═════ Data extracts

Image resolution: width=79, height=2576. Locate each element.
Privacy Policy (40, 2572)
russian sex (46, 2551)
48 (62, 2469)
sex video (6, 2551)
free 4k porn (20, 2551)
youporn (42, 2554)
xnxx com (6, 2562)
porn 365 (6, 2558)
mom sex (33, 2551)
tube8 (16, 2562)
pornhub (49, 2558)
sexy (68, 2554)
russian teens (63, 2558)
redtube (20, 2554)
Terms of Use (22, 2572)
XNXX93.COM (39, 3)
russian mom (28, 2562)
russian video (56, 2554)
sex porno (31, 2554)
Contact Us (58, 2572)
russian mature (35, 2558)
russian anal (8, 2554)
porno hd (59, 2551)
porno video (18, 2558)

══════════

**Problem to work on**.
When the word "video" shows up in a line of the entries, report that line.

**Answer section**.
sex video (6, 2551)
russian video (56, 2554)
porno video (18, 2558)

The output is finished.